I woke up late today, and stretched out in bed, feeling around for the impossibly warm body of my partner for our morning post-sleep cuddle, but he wasn’t there.
A quick glance at my phone filled me in on his whereabouts – he’d ducked out to the store to grab some things and wanted to let me sleep in. He knew I was struggling with insomnia and to wake me up when I was finally getting some rest seemed like a cruel thing to do, especially on a weekend.
I smiled contentedly to myself. Not because of his sweet gesture, but because, since moving in with him a few months ago, this was the first time I’d been alone in the house without him. And I was going to finally get to masturbate again.
So far, I have no complaints about our shacking up together. Things have been blissful. The ‘waking up each day next to my best friend’ thing makes my heart feel full, but the lifestyles we both lead mean he’s always home when I am, so I haven’t had the privacy to have some sexual ‘me-time’ in a while – and I really miss it.
Because even though I’m completely satisfied with our sex life – which is actually better than ever – I can’t deny that I wish I got a chance to masturbate more often.
In fact, my ultimate fantasy right now would be to kick back with a facemask on, a glass of sweet wine on the bedside table and ten minutes with my favorite vibrator. Not because my partner doesn’t satisfy me, but because sometimes I just want to masturbate. And that’s okay.
Masturbating, for me, is intrinsically tied to my own empowerment. I’d never really ‘explored’ myself until my early 20s, and once I started, I realized it had significantly improved my pleasure when I was having sex with someone else as well. I was able to learn all of the things I liked and what made me tick in a completely new way, and got well-acquainted with my own vagina in the process. And I’m not alone, either.

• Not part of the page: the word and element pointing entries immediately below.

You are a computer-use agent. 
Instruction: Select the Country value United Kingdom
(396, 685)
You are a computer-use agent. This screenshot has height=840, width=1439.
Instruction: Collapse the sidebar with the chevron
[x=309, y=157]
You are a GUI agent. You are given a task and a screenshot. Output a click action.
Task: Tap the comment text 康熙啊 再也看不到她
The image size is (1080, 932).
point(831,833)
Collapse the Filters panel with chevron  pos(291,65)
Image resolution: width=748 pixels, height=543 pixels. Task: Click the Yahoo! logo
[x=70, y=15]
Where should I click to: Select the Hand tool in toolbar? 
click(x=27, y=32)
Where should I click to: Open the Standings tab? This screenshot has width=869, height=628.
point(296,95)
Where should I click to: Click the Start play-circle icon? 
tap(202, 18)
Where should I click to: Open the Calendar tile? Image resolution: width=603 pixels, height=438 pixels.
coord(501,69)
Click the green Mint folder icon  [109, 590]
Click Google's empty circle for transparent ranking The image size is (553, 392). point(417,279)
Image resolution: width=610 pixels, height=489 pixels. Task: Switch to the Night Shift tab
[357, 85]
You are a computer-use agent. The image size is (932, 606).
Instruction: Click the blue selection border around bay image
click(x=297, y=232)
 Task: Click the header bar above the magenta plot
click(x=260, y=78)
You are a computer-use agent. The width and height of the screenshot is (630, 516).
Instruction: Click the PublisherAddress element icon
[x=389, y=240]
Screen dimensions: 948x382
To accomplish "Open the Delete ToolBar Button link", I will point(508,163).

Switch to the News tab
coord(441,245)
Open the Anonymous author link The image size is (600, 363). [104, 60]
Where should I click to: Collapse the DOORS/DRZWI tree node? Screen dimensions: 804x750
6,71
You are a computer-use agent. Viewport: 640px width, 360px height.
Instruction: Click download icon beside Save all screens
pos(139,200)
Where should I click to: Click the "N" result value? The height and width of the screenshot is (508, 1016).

A 2013 study published in Psychology of Women Quarterly found that a lot of women feel sexually empowered when they masturbate. This empowerment comes from being about to achieve orgasm, having better self-esteem about their genitals, and learning more about their bodies. The study also concluded that when women were able to focus solely on their own sexual pleasure without having to be worried about pleasing a partner or falling pregnant, they felt more sexually empowered.